The full listing should be set down exactly as it reads.

--

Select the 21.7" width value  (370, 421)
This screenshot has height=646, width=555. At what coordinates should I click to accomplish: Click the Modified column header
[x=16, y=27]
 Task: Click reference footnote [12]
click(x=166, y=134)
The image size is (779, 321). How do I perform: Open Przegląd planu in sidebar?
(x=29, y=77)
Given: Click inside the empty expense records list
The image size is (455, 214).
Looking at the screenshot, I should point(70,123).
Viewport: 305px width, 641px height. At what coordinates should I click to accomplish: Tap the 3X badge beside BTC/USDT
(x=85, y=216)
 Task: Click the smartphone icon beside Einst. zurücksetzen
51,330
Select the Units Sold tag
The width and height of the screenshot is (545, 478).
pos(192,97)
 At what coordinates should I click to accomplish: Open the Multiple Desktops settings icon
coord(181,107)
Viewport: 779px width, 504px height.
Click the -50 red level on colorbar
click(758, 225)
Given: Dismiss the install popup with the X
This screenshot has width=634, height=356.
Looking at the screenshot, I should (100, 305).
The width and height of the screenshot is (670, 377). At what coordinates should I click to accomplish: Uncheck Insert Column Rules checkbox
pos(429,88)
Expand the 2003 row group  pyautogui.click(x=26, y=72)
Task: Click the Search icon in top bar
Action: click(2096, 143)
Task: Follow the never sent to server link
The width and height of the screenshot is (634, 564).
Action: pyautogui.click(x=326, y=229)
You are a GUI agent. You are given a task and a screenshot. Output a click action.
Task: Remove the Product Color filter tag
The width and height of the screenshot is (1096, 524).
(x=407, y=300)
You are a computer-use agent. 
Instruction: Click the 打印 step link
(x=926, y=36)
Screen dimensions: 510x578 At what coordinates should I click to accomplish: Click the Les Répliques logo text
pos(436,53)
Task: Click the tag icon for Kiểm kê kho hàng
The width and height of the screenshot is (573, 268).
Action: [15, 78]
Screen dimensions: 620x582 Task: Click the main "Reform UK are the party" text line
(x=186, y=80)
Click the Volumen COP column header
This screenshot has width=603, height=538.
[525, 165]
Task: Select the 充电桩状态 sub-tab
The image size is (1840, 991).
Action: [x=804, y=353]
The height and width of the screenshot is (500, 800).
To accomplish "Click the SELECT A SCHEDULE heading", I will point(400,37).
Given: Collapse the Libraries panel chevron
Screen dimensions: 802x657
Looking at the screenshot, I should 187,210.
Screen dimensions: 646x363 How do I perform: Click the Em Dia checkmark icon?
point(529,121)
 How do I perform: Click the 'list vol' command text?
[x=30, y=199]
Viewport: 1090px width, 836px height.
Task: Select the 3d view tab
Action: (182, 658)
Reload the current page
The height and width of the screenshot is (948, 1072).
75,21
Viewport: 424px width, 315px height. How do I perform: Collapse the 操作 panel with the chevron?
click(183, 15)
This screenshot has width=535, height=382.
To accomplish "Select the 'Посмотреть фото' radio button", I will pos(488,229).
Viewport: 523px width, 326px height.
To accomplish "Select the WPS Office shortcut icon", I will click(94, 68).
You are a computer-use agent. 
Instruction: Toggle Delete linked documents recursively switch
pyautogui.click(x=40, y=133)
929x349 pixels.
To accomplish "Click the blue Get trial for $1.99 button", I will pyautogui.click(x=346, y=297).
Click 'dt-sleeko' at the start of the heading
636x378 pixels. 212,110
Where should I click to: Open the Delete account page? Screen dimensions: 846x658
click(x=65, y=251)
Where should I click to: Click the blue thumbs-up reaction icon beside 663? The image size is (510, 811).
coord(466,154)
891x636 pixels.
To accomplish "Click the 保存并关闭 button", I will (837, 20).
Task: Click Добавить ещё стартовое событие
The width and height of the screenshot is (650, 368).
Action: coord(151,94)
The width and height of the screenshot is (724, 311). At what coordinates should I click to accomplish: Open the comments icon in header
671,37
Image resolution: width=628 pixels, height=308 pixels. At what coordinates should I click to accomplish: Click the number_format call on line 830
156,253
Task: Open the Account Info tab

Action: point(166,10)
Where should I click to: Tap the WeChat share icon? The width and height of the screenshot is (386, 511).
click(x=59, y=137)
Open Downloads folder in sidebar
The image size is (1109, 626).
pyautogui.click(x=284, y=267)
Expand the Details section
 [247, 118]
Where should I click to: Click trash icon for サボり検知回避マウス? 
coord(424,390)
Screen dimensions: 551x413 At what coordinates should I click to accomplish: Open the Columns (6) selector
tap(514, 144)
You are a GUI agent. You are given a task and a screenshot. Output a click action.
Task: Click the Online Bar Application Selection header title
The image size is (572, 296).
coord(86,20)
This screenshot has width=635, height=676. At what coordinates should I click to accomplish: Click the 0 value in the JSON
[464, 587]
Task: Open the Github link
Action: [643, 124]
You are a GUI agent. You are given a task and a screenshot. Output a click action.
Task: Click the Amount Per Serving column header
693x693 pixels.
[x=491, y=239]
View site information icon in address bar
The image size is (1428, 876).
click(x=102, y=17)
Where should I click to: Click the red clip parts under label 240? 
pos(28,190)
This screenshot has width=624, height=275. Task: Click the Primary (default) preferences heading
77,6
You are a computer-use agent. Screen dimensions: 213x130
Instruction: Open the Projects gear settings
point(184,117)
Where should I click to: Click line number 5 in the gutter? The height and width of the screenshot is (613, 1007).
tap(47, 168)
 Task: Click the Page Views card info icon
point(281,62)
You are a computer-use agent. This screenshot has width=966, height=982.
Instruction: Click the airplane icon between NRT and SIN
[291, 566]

--

**Answer area**
Select the 21.7" width value  (370, 421)
This screenshot has height=646, width=555. At what coordinates should I click to accomplish: Click the Modified column header
[x=16, y=27]
 Task: Click reference footnote [12]
click(x=166, y=134)
The image size is (779, 321). How do I perform: Open Przegląd planu in sidebar?
(x=29, y=77)
Given: Click inside the empty expense records list
The image size is (455, 214).
Looking at the screenshot, I should point(70,123).
Viewport: 305px width, 641px height. At what coordinates should I click to accomplish: Tap the 3X badge beside BTC/USDT
(x=85, y=216)
 Task: Click the smartphone icon beside Einst. zurücksetzen
51,330
Select the Units Sold tag
The width and height of the screenshot is (545, 478).
pos(192,97)
 At what coordinates should I click to accomplish: Open the Multiple Desktops settings icon
coord(181,107)
Viewport: 779px width, 504px height.
Click the -50 red level on colorbar
click(758, 225)
Given: Dismiss the install popup with the X
This screenshot has width=634, height=356.
Looking at the screenshot, I should (100, 305).
The width and height of the screenshot is (670, 377). At what coordinates should I click to accomplish: Uncheck Insert Column Rules checkbox
pos(429,88)
Expand the 2003 row group  pyautogui.click(x=26, y=72)
Task: Click the Search icon in top bar
Action: click(2096, 143)
Task: Follow the never sent to server link
The width and height of the screenshot is (634, 564).
Action: pyautogui.click(x=326, y=229)
You are a GUI agent. You are given a task and a screenshot. Output a click action.
Task: Remove the Product Color filter tag
The width and height of the screenshot is (1096, 524).
(x=407, y=300)
You are a computer-use agent. 
Instruction: Click the 打印 step link
(x=926, y=36)
Screen dimensions: 510x578 At what coordinates should I click to accomplish: Click the Les Répliques logo text
pos(436,53)
Task: Click the tag icon for Kiểm kê kho hàng
The width and height of the screenshot is (573, 268).
Action: [15, 78]
Screen dimensions: 620x582 Task: Click the main "Reform UK are the party" text line
(x=186, y=80)
Click the Volumen COP column header
This screenshot has width=603, height=538.
[525, 165]
Task: Select the 充电桩状态 sub-tab
The image size is (1840, 991).
Action: [x=804, y=353]
The height and width of the screenshot is (500, 800).
To accomplish "Click the SELECT A SCHEDULE heading", I will point(400,37).
Given: Collapse the Libraries panel chevron
Screen dimensions: 802x657
Looking at the screenshot, I should 187,210.
Screen dimensions: 646x363 How do I perform: Click the Em Dia checkmark icon?
point(529,121)
 How do I perform: Click the 'list vol' command text?
[x=30, y=199]
Viewport: 1090px width, 836px height.
Task: Select the 3d view tab
Action: (182, 658)
Reload the current page
The height and width of the screenshot is (948, 1072).
75,21
Viewport: 424px width, 315px height. How do I perform: Collapse the 操作 panel with the chevron?
click(183, 15)
This screenshot has width=535, height=382.
To accomplish "Select the 'Посмотреть фото' radio button", I will pos(488,229).
Viewport: 523px width, 326px height.
To accomplish "Select the WPS Office shortcut icon", I will click(94, 68).
You are a computer-use agent. 
Instruction: Toggle Delete linked documents recursively switch
pyautogui.click(x=40, y=133)
929x349 pixels.
To accomplish "Click the blue Get trial for $1.99 button", I will pyautogui.click(x=346, y=297).
Click 'dt-sleeko' at the start of the heading
636x378 pixels. 212,110
Where should I click to: Open the Delete account page? Screen dimensions: 846x658
click(x=65, y=251)
Where should I click to: Click the blue thumbs-up reaction icon beside 663? The image size is (510, 811).
coord(466,154)
891x636 pixels.
To accomplish "Click the 保存并关闭 button", I will (837, 20).
Task: Click Добавить ещё стартовое событие
The width and height of the screenshot is (650, 368).
Action: coord(151,94)
The width and height of the screenshot is (724, 311). At what coordinates should I click to accomplish: Open the comments icon in header
671,37
Image resolution: width=628 pixels, height=308 pixels. At what coordinates should I click to accomplish: Click the number_format call on line 830
156,253
Task: Open the Account Info tab

Action: point(166,10)
Where should I click to: Tap the WeChat share icon? The width and height of the screenshot is (386, 511).
click(x=59, y=137)
Open Downloads folder in sidebar
The image size is (1109, 626).
pyautogui.click(x=284, y=267)
Expand the Details section
 [247, 118]
Where should I click to: Click trash icon for サボり検知回避マウス? 
coord(424,390)
Screen dimensions: 551x413 At what coordinates should I click to accomplish: Open the Columns (6) selector
tap(514, 144)
You are a GUI agent. You are given a task and a screenshot. Output a click action.
Task: Click the Online Bar Application Selection header title
The image size is (572, 296).
coord(86,20)
This screenshot has width=635, height=676. At what coordinates should I click to accomplish: Click the 0 value in the JSON
[464, 587]
Task: Open the Github link
Action: [643, 124]
You are a GUI agent. You are given a task and a screenshot. Output a click action.
Task: Click the Amount Per Serving column header
693x693 pixels.
[x=491, y=239]
View site information icon in address bar
The image size is (1428, 876).
click(x=102, y=17)
Where should I click to: Click the red clip parts under label 240? 
pos(28,190)
This screenshot has width=624, height=275. Task: Click the Primary (default) preferences heading
77,6
You are a computer-use agent. Screen dimensions: 213x130
Instruction: Open the Projects gear settings
point(184,117)
Where should I click to: Click line number 5 in the gutter? The height and width of the screenshot is (613, 1007).
tap(47, 168)
 Task: Click the Page Views card info icon
point(281,62)
You are a computer-use agent. This screenshot has width=966, height=982.
Instruction: Click the airplane icon between NRT and SIN
[291, 566]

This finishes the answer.